## DATA TO EXAMINE:
== Segment start ==
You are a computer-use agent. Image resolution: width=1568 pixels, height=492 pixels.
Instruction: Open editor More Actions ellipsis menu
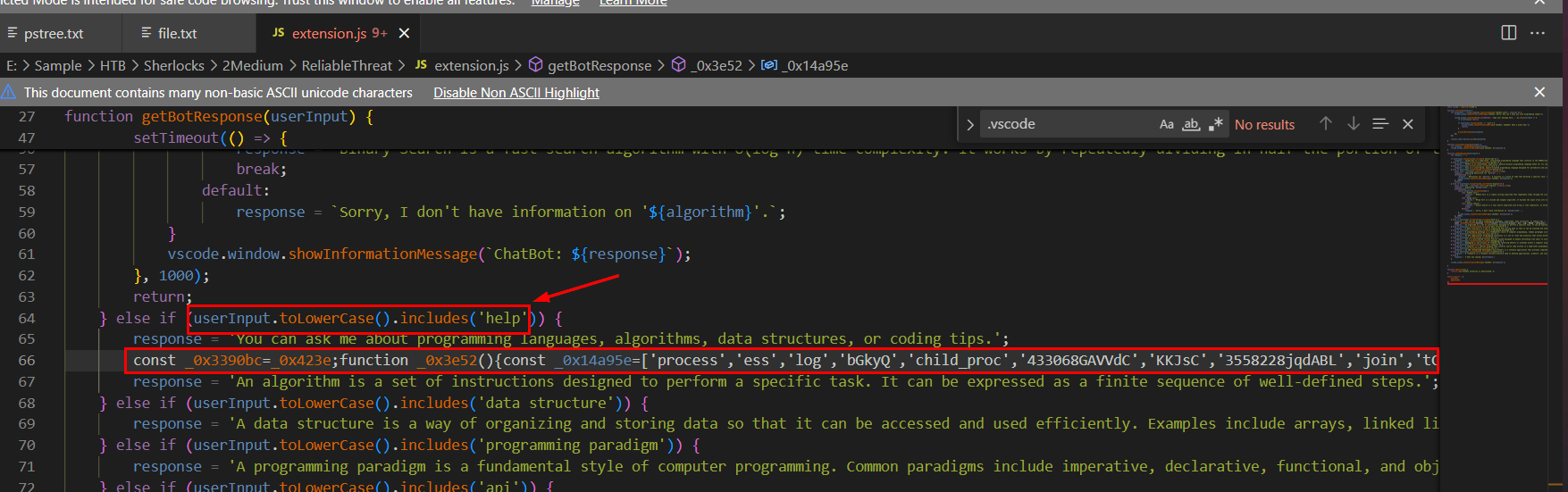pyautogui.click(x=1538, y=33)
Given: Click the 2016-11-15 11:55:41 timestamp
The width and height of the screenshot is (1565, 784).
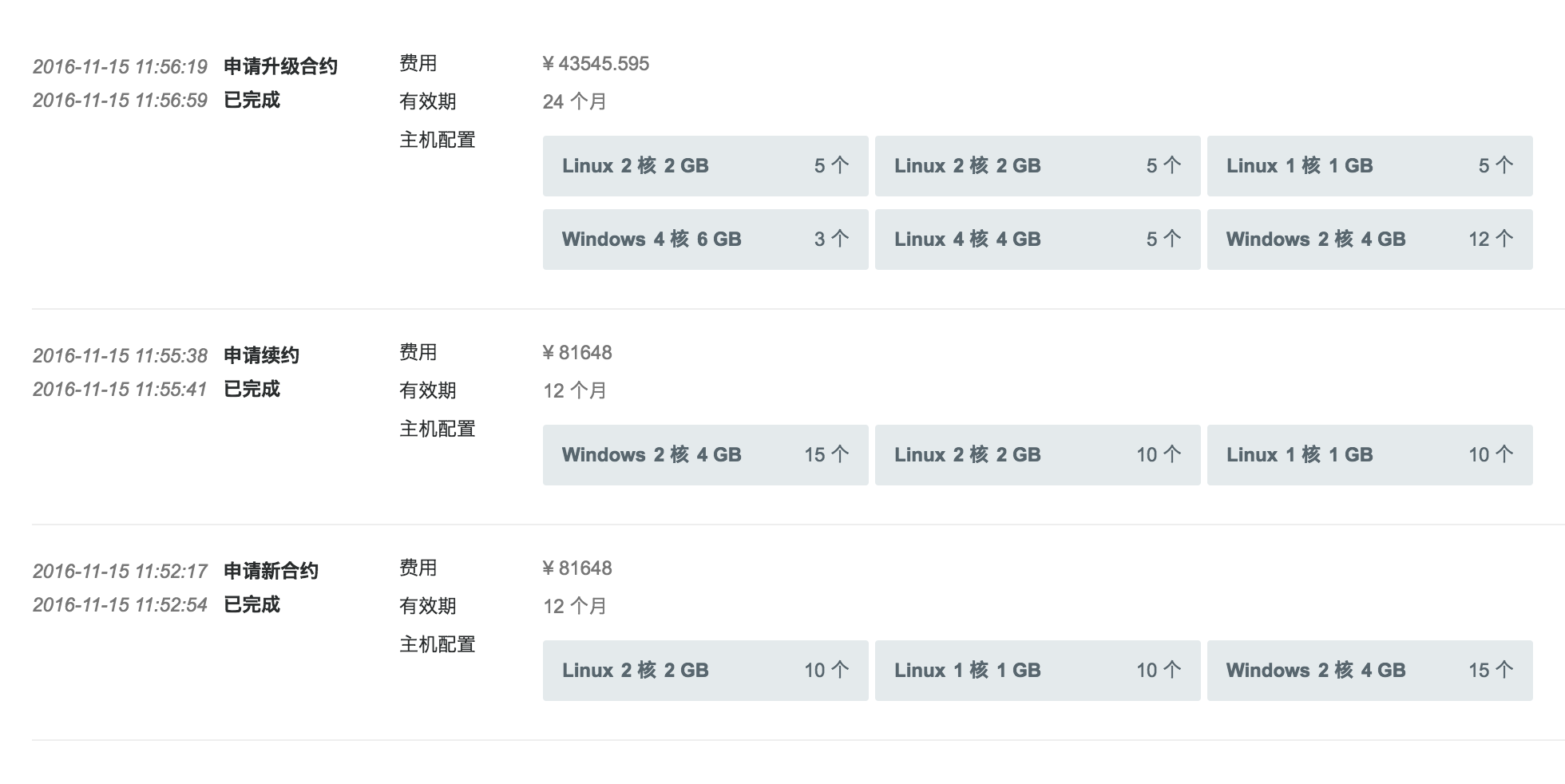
== Segment end ==
## TASK GOAL:
When a line carries an image, skip the image and repeat everything else above exactly as written.

## RESULT BELOW:
You are a computer-use agent. Image resolution: width=1568 pixels, height=492 pixels.
Instruction: Open editor More Actions ellipsis menu
pyautogui.click(x=1538, y=33)
Given: Click the 2016-11-15 11:55:41 timestamp
The width and height of the screenshot is (1565, 784).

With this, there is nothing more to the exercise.